ÖSTERREICH: Strache wollte Bodyguards auf Staatskosten für Disco-Touren - abgelehnt.

FPÖ-Chef muss am Society-Parkett mit Privat-Leibwächtern auskommen, um sich vor Anpöbelungen zu schützen.

Wien (OTS) - Wie die Tageszeitung ÖSTERREICH in ihrer Freitag-Ausgabe berichtet, hat FPÖ-Chef Heinz-Christian Strache beim Verfassungsschutz um Schutz bei seinen abendlichen Touren bei Discos, Bällen und Clubbings angesucht. Strache war mehrmals angepöbelt worden - zuletzt beim Jägerball in der Hofburg.

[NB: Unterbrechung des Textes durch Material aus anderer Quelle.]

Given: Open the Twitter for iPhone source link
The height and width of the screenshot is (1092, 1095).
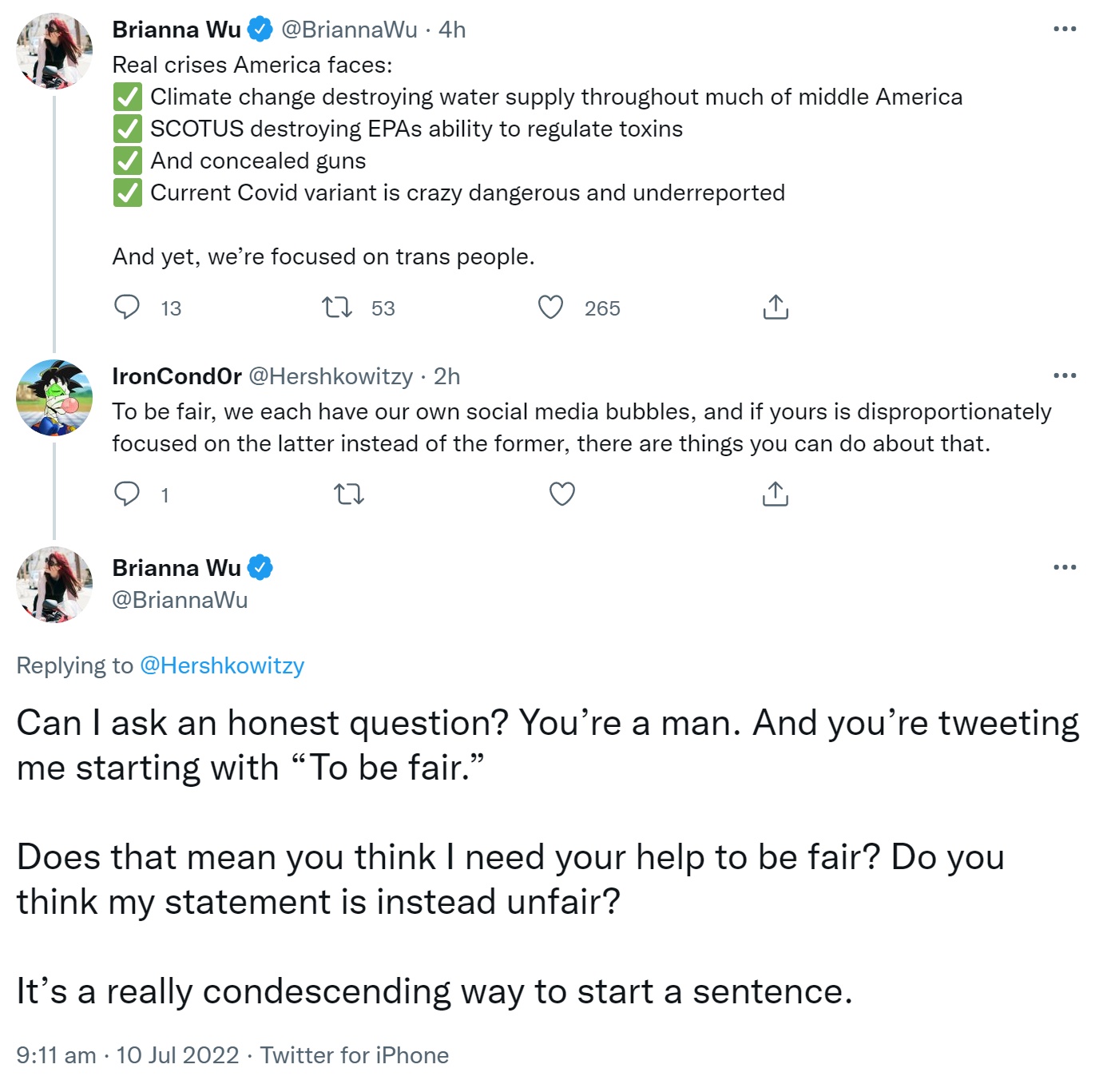Looking at the screenshot, I should 355,1055.
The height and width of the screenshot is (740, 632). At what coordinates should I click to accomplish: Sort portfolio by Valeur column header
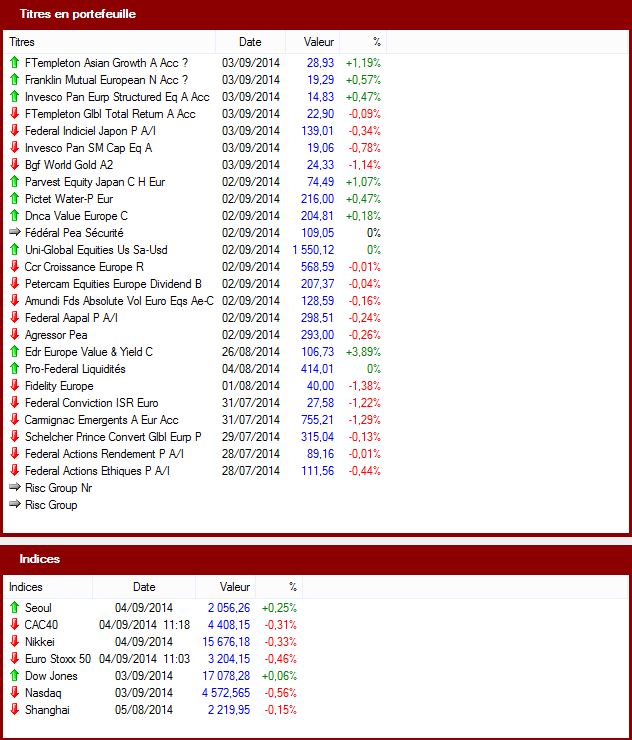[312, 42]
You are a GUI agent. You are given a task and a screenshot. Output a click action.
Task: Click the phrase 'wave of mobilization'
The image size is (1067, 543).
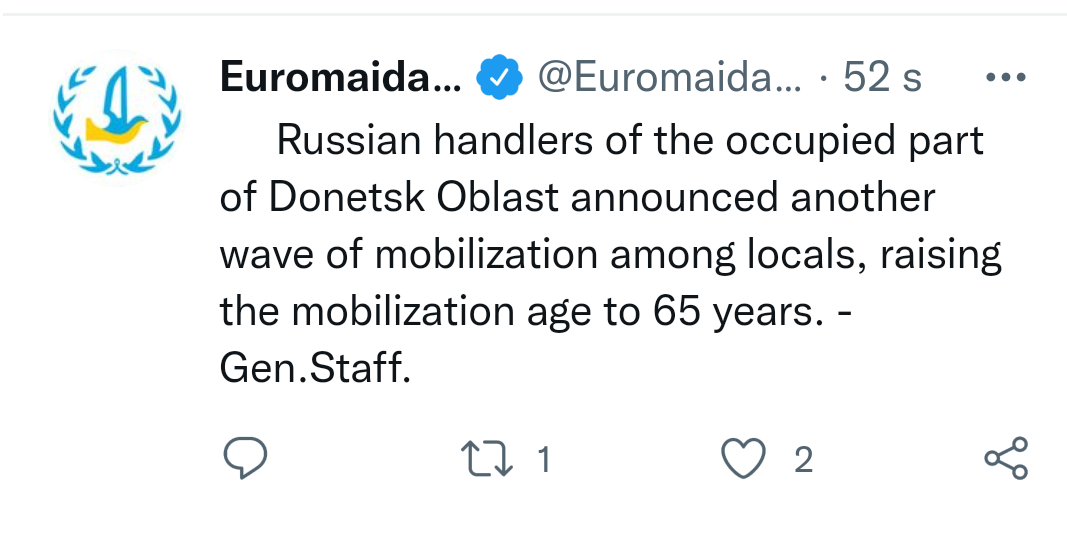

Laut Informationen von ÖSTERREICH hat der Verfassungsschutz dem Ansinnen nicht entsprochen. "Es ist nicht unsere Aufgabe, Politiker auf Disco-Touren oder bei privaten Clubbing-Besuchen zu begleiten. Immerhin werden wir aus Steuergeldern bezahlt", wird ein Verfassungsschützer zitiert. Während seiner Wahlkämpfe erhalte Strache ohnehin staatlichen Personenschutz.

Strache wird sich auch in Zukunft von privaten Leibwächtern begleiten lassen müssen.